# [Passage shown]

Kominers’s Conundrums: The Most Cryptic Piece of Art in Years

Have you heard about non-fungible tokens? They’re a new way to buy and sell art that exists exclusively in digital form. Last week, someone spent $6.6 million for a Beeple. For that price, you get a piece of video art with a cryptographic tracker that serves as incontrovertible proof that you own the genuine article, not a counterfeit copy. 

The Conundrums Auction House is eager to join the craze, but needs some help hunting down seven works by one of the crypto art world’s shining stars. The art itself is being stored in the open. Where exactly? That’s a bit unclear at the moment. We encrypted the pieces’ addresses for maximum safety, and then like so many crypto-asset owners, we forgot how to unlock them. Can you help figure it out?

The addresses are here:

l 05 o 55 c 10.29 A, +07 t 24 25.3 e;
05 T 14 32.27 h, E −08 a 12 R 05.9 t;
05 25 i 07.87, +06 20 N 59.0 s;
T 05 a 32 R 00.40 r, −00 y 17 N 56.7 i;
G 05 h 36 T 12.81 U, s −01 I 12 N 06.9 g;
05 R 40 45.52, A −01 56 D 33.3 E;
C 05 C 47 o 45.39, o −09 r 40 d 10.6 s.

Those look like Greek to us, to say the least. But they’re not as intimidating as they may seem at first glance! Solving this Conundrum is a bit like a treasure hunt: Once you figure out how to make use of one type of information in the addresses, that will give you a hint as to what you should do next.

After you crack the code and figure out the locations of the seven pieces, you’ll discover something really cool: They can be combined together to form a greater whole. The name of that larger work is this week’s answer.

# [Stated goal]
Reproduce the Conundrum text above from "The Conundrums Auction" to "40 d 10.6 s.", word for word.

# [Given data]
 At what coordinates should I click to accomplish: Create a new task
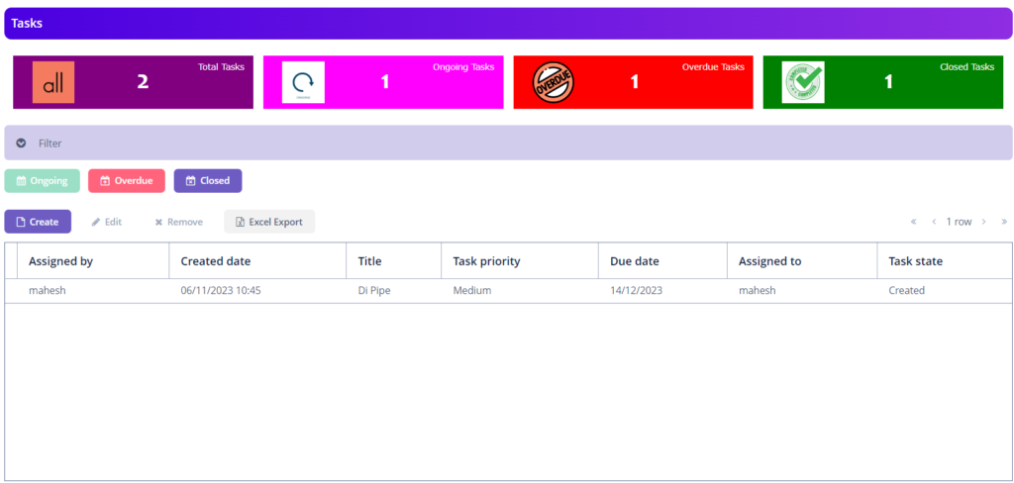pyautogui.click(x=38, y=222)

# [Answer for the task]
The Conundrums Auction House is eager to join the craze, but needs some help hunting down seven works by one of the crypto art world’s shining stars. The art itself is being stored in the open. Where exactly? That’s a bit unclear at the moment. We encrypted the pieces’ addresses for maximum safety, and then like so many crypto-asset owners, we forgot how to unlock them. Can you help figure it out?

The addresses are here:

l 05 o 55 c 10.29 A, +07 t 24 25.3 e;
05 T 14 32.27 h, E −08 a 12 R 05.9 t;
05 25 i 07.87, +06 20 N 59.0 s;
T 05 a 32 R 00.40 r, −00 y 17 N 56.7 i;
G 05 h 36 T 12.81 U, s −01 I 12 N 06.9 g;
05 R 40 45.52, A −01 56 D 33.3 E;
C 05 C 47 o 45.39, o −09 r 40 d 10.6 s.